Leave the pictures out, and repeat exactly every line from the one with "Given: Click the" through the end of the data below.

Saved data entries:
——
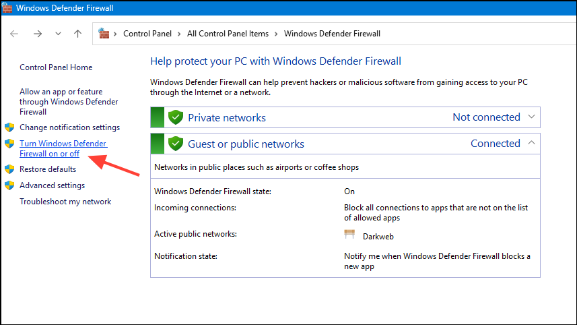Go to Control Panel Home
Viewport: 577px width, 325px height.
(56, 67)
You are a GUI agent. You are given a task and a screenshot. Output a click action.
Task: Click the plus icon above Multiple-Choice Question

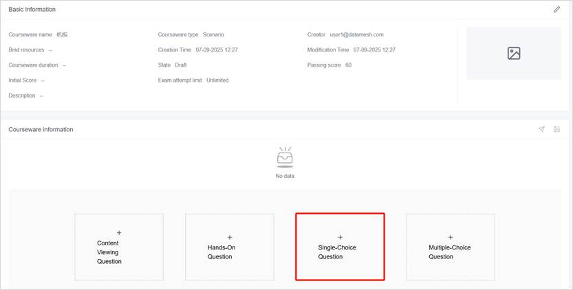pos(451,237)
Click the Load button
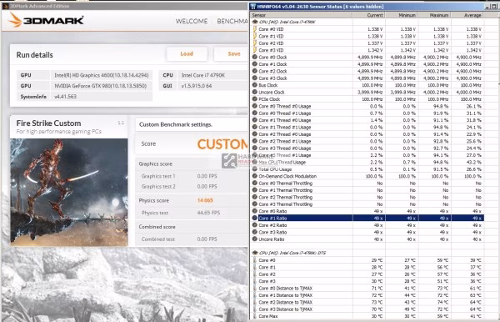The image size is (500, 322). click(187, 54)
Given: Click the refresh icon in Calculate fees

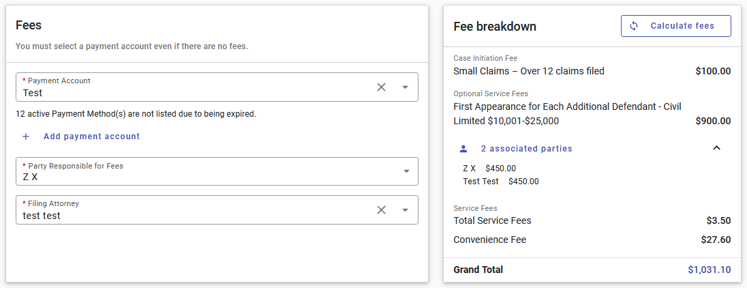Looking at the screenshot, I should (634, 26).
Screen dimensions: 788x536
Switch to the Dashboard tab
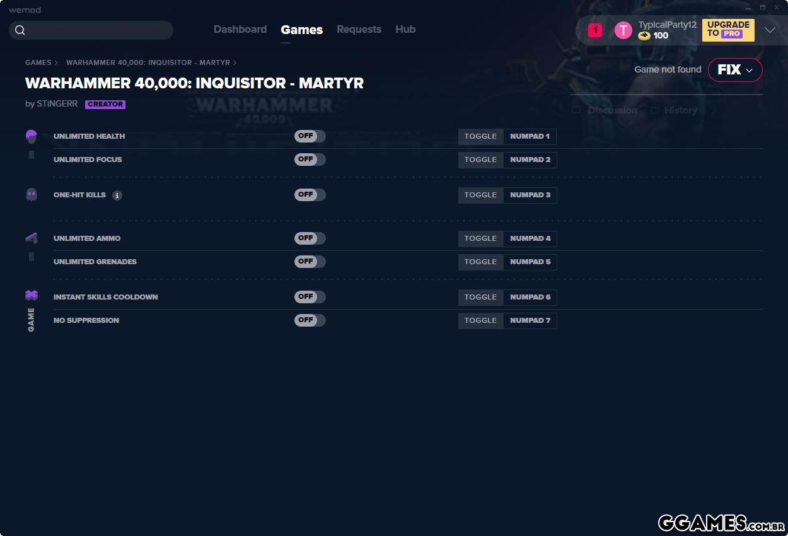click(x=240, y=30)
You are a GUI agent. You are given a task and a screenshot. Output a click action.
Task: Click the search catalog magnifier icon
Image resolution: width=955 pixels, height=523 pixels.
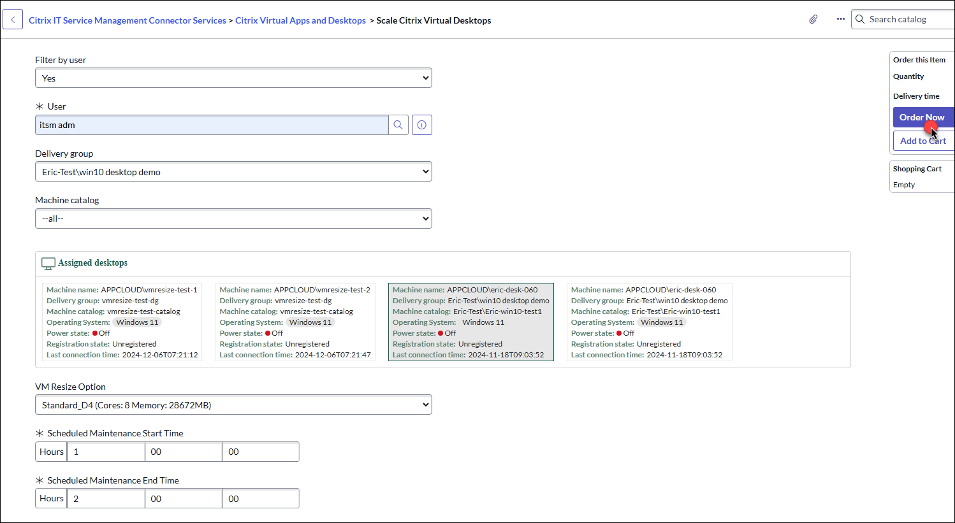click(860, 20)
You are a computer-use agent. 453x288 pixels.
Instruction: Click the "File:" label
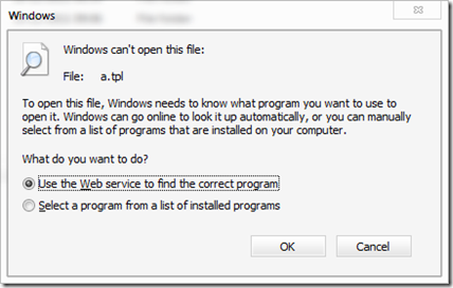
——
- [Answer box]
Given: Click the refresh icon in Calculate fees

Looking at the screenshot, I should (634, 26).
Screen dimensions: 788x536
Switch to the Dashboard tab
click(x=240, y=30)
You are a GUI agent. You are given a task and a screenshot. Output a click action.
Task: Click the search catalog magnifier icon
Image resolution: width=955 pixels, height=523 pixels.
click(860, 20)
You are a computer-use agent. 453x288 pixels.
Instruction: Click the "File:" label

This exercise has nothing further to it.